With millions of students potentially studying from home due to the COVID-19 pandemic, cybercriminals have shifted their efforts towards exploiting the applications that Australia’s more than 3.9m students rely on most.
Microsoft’s Office 365 (O365) software-as-a-service (SaaS) tool, which has become the go-to productivity suite across many schools and universities, has become a particularly popular target.
Trend Micro, for one, recently reported catching over 868,000 high-risk emails targeting 210,000 O365 users last year.
Expect it to get even worse.
Cybercriminals are also watching the exploding use of school and work-focused video collaboration platforms like Zoom and Microsoft Teams, tapping vulnerabilities new and old to target users in the digital spaces where they now work and learn.
Authorities have warned about cybercriminals targeting the virtual private network (VPN) tools used by remote workers and students for secure logins – but “many companies are simply not ready for an attack on this vector,” Attivo Networks chief deception Carolyn Crandall noted.
“With VPN split-tunnelling, which is used to separate home and corporate traffic, remote workers won’t have existing network protections such as web filtering, firewalls, or intrusion detection systems,” she said.
“Attackers will target users accessing corporate networks and SaaS applications with unmanaged systems, and will seek to compromise the systems of those whose security needs updating.”
Crash course in security
Escalating cybercrime attacks have left already-overextended parents adding Chief Security Officer to their growing roster of job titles – forcing many into crash courses on cybersecurity while trying to maintain rigorous home-schooling schedules, and amuse students looking online for study aids and entertainment.
Even during their downtime hours, email-security firm Proofpoint recently noted that entertainment-hungry Australian students are being hit with an array of malware, credential-phishing and password-stuffing attacks – with streaming credentials sold on underground markets.
With figures suggesting the number of registered phishing websites grew by 350 per cent in recent months, the threat has gotten so serious that no less than the World Health Organisation has weighed in on the situation.
Given the fundamental importance of continuous online communications – and the increasing amount of time spent online during the pandemic – the WHO warned that “inadvertently risky Internet behaviour increases with more time spent online.... users could fall for ‘free’ access to obscure websites or pirated shows, opening the door to likely malware and attacks.”
Getting schooled on malware
Many students have been unwittingly introducing malware infections by downloading digital versions of classroom materials, often sent unsolicited by scammers who take over the inboxes of peers.

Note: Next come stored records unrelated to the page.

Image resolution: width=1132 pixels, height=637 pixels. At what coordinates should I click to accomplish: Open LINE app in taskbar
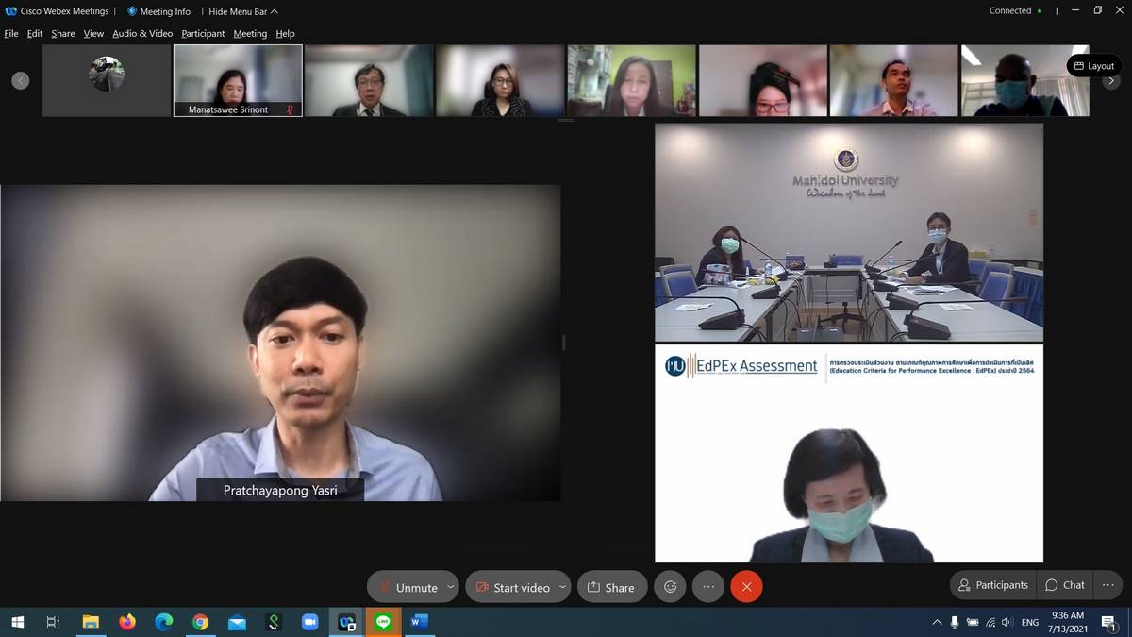[383, 622]
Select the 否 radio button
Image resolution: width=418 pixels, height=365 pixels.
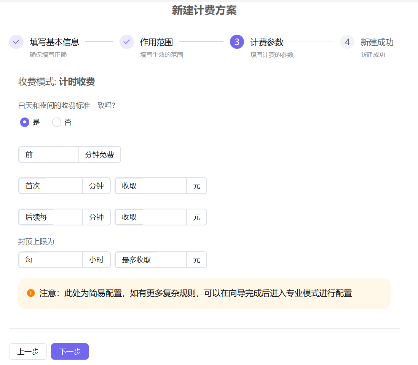[56, 122]
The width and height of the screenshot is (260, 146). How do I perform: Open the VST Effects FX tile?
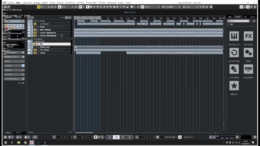click(x=248, y=36)
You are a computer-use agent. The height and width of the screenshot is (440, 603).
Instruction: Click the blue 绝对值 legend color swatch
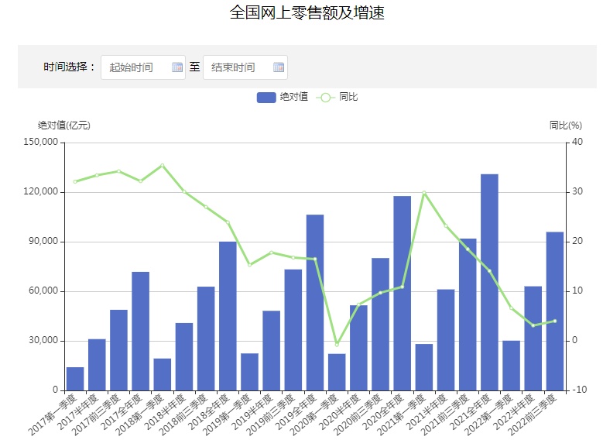click(266, 97)
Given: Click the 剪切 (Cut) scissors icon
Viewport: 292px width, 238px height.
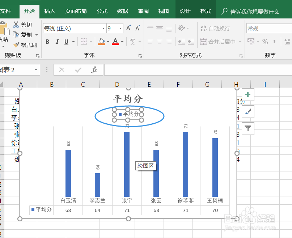Looking at the screenshot, I should 16,24.
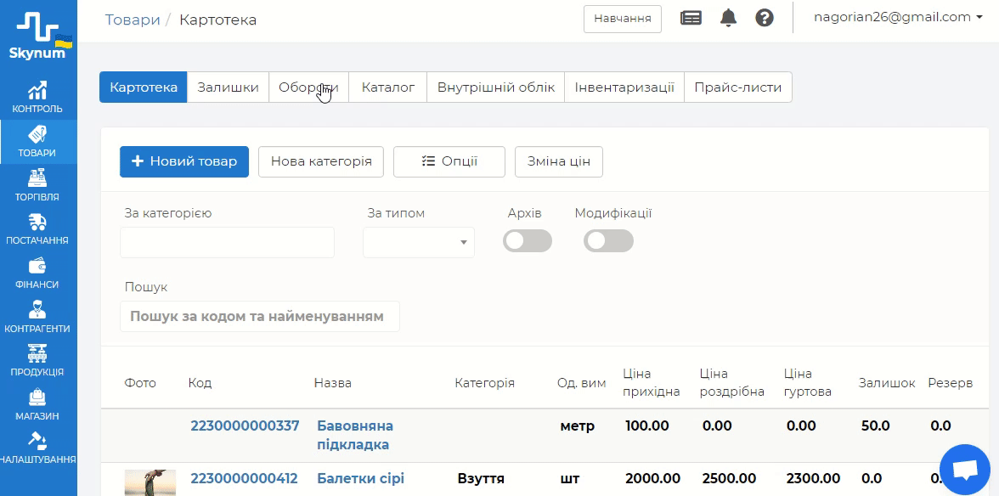999x496 pixels.
Task: Open the chat support bubble
Action: coord(965,470)
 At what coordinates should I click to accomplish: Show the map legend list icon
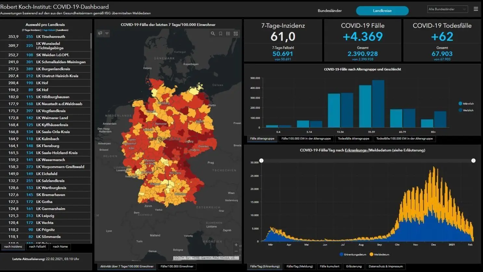click(x=228, y=34)
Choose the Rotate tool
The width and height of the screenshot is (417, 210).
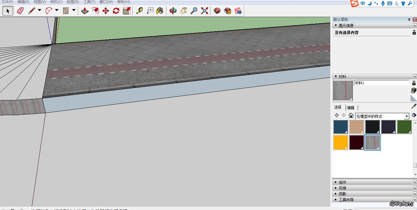[116, 11]
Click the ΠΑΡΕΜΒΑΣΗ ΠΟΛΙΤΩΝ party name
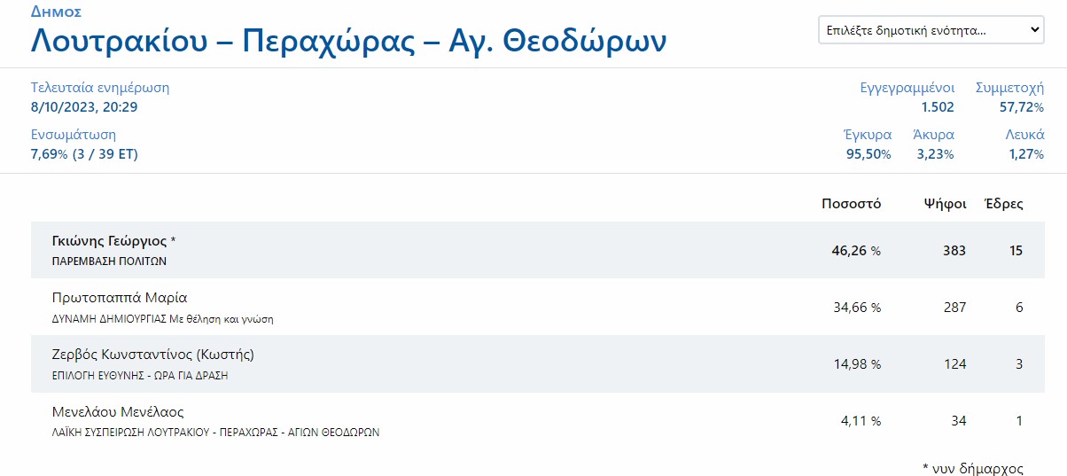Screen dimensions: 1067x476 coord(110,261)
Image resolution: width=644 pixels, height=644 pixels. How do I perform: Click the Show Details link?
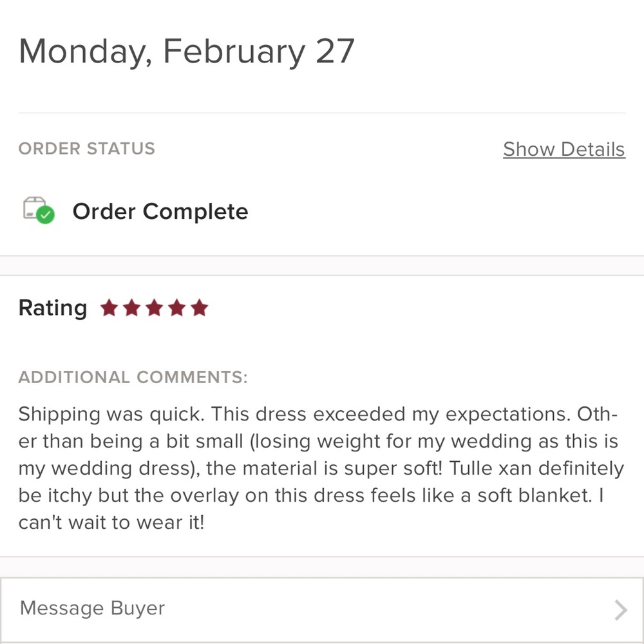(x=564, y=149)
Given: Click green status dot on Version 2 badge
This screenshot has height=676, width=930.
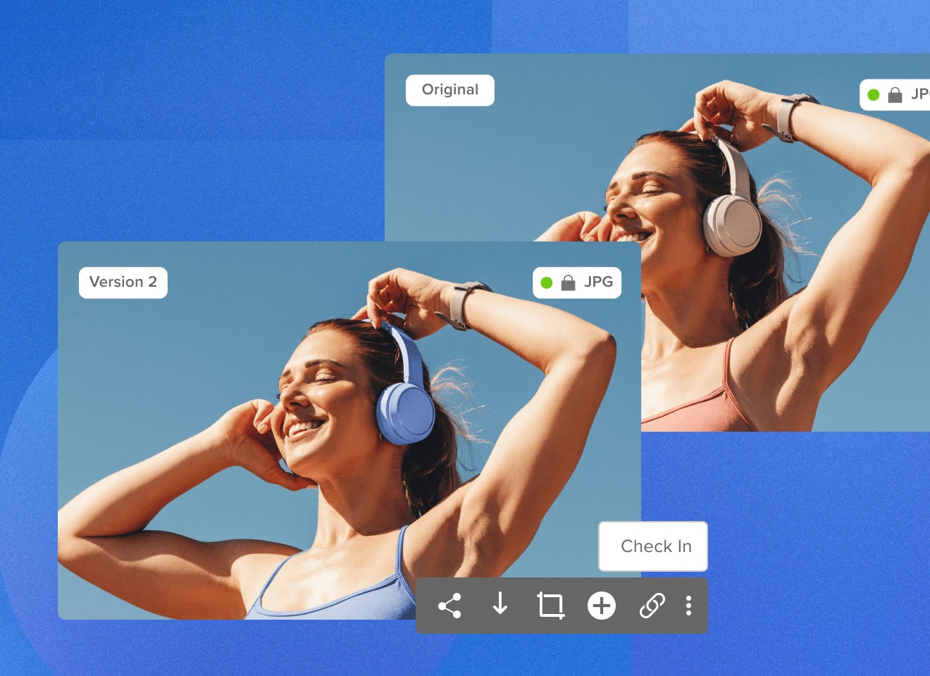Looking at the screenshot, I should click(547, 283).
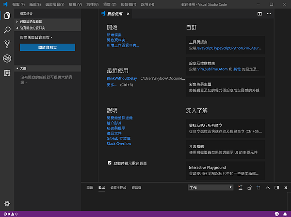Click the blue 開啟資料夾 button

[48, 47]
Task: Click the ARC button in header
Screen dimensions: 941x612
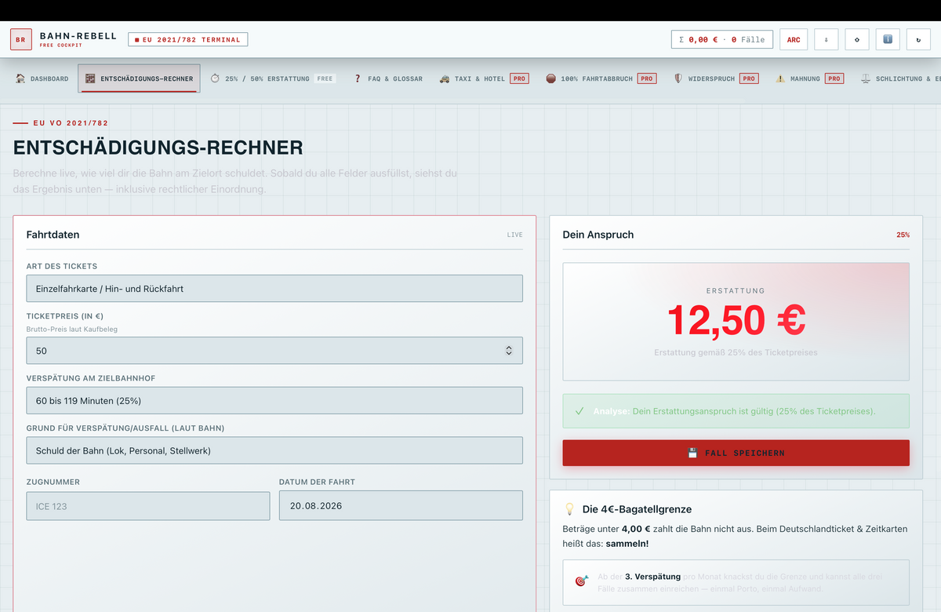Action: 794,39
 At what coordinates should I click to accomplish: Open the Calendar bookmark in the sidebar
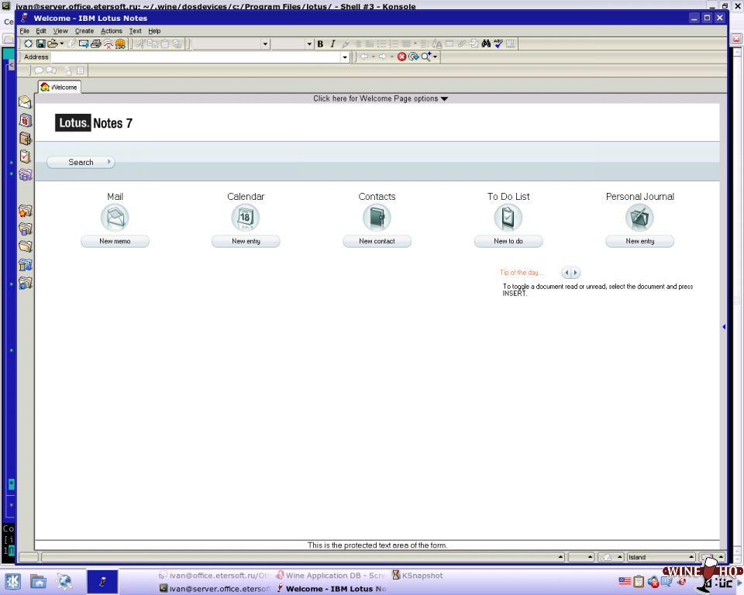25,120
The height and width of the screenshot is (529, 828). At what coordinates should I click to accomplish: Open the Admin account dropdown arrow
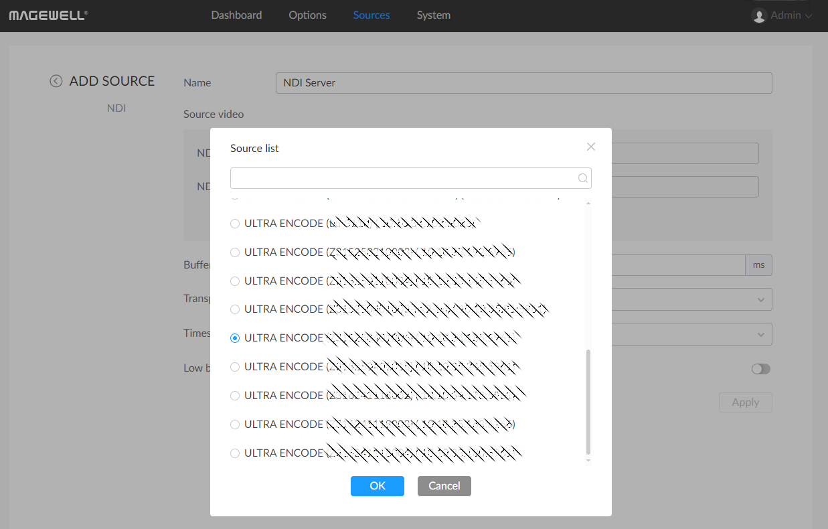[809, 15]
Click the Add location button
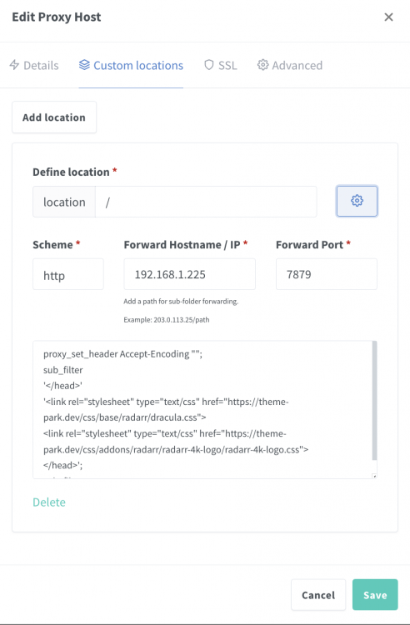Viewport: 410px width, 625px height. (x=54, y=118)

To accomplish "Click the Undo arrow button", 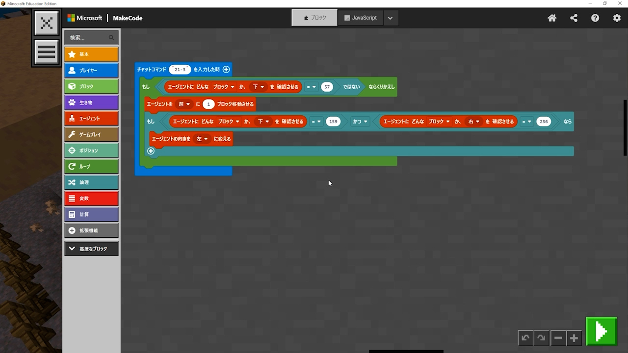I will pos(525,338).
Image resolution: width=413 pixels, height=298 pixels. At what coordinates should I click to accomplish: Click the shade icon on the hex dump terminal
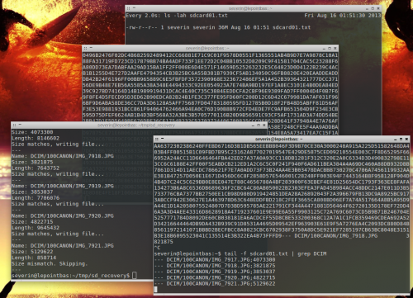coord(91,48)
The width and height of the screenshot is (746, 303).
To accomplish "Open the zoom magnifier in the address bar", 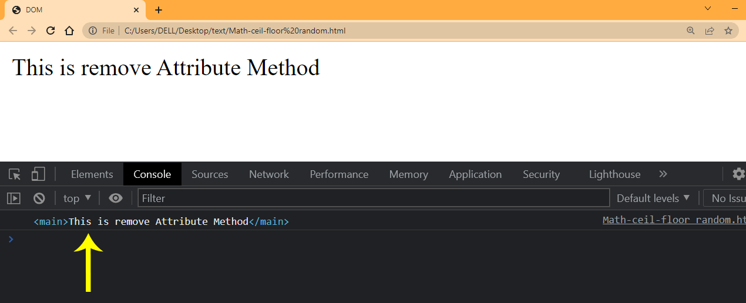I will click(x=691, y=31).
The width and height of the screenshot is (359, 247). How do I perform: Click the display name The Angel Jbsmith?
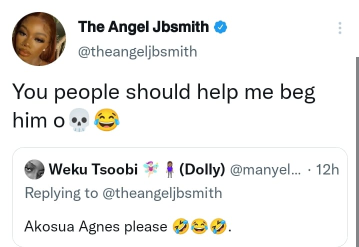click(x=144, y=27)
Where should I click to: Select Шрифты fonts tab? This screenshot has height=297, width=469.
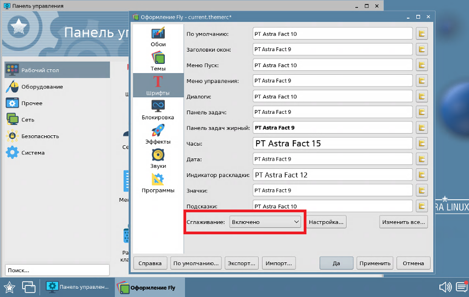158,85
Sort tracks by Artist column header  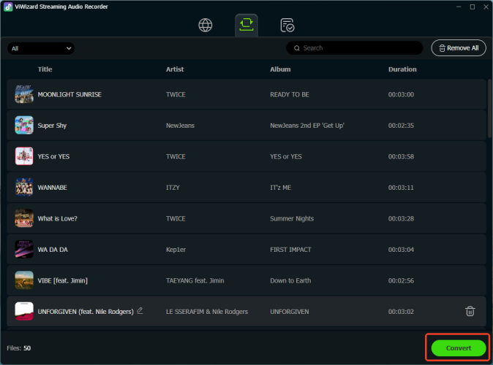(175, 69)
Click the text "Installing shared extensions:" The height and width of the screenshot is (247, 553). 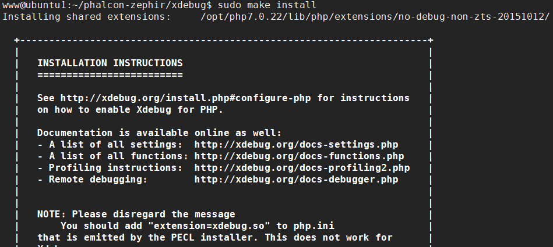(x=86, y=17)
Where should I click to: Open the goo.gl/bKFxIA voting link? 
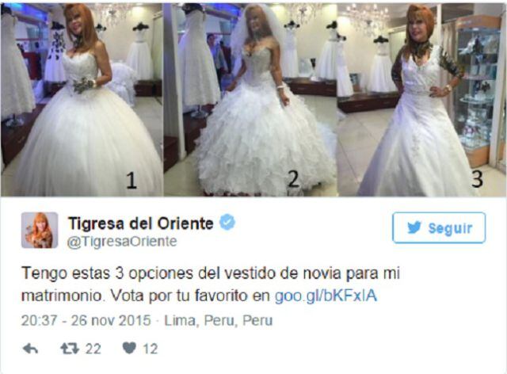(326, 296)
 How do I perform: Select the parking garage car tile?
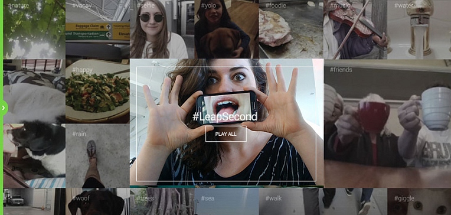click(34, 201)
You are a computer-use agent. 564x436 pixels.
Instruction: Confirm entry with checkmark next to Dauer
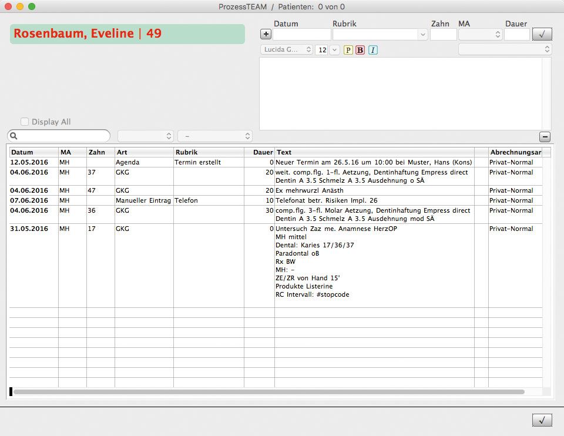click(542, 35)
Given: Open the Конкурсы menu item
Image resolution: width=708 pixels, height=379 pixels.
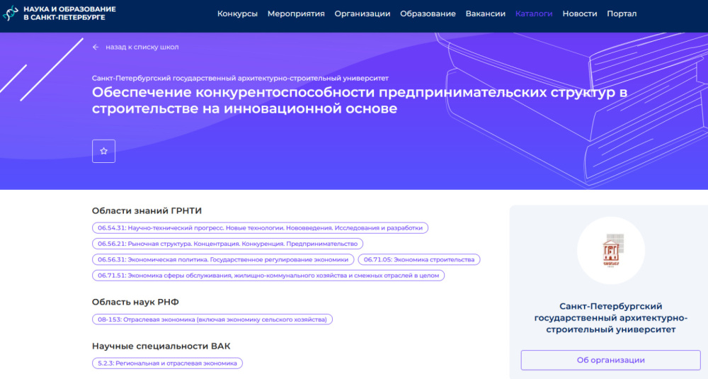Looking at the screenshot, I should click(x=237, y=13).
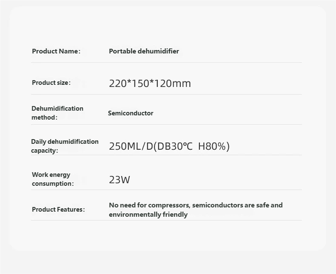This screenshot has height=274, width=336.
Task: Select the "Portable dehumidifier" value text
Action: coord(144,51)
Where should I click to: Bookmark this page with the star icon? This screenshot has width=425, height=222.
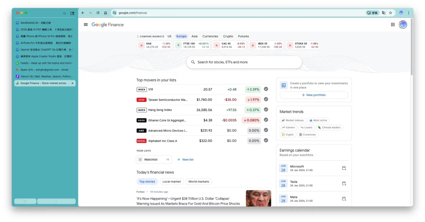[391, 13]
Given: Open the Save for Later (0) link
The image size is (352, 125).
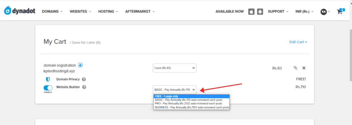Looking at the screenshot, I should [x=86, y=43].

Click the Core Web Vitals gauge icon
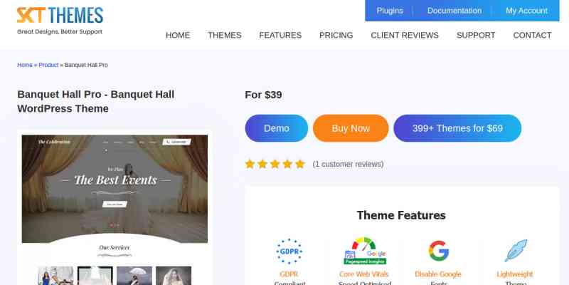coord(365,251)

One recent Kaspersky Labs analysis said the firm’s tools had intercepted potential infections from 234,000 downloaded essays and 122,000 textbooks – with English (2080 attempted downloads), maths (1213) and literature (870) the most commonly downloaded files.
Digital resources were, Kaspersky researchers found, most commonly infected with Stalk – a self-propagating worm that can spread over local networks and email, both tremendously productive infection vectors in school environments.
Students are also flocking to COVID-19-related resources – making them even more likely to respond to the exploding volumes of coronavirus-themed phishing emails.
Proofpoint research found that coronavirus-related phishing lures currently account for more than 80 per cent of all malware, with half a million emails containing over 300,000 malicious URLs, 200,000 malicious attachments and over 140 distinct phishing campaigns.
The Australian Cyber Security Centre (ACSC) has been watching surges in COVID-19 related cybercrime with concern, with acting head Karl Hanmore noting reported scam losses of $1m per day and warning families to “be cyber alert but not cyber alarmed.... these reprobates are out there doing this [and] they’re just after our money.”
Yet with many Australians already beginning to tire of isolation and turning to digital channels for entertainment and communication – surging usage has forced Netflix and YouTube to reduce bandwidth consumption and Microsoft and Sony to shift multi-gigabyte game downloads to off-peak times – students and their parents must be wary of the increased likelihood of being compromised or scammed.
“A cyberattack that deprives organisations or families of access to their devices, data or the Internet,” the WHO warns, “could be devastating and even deadly.”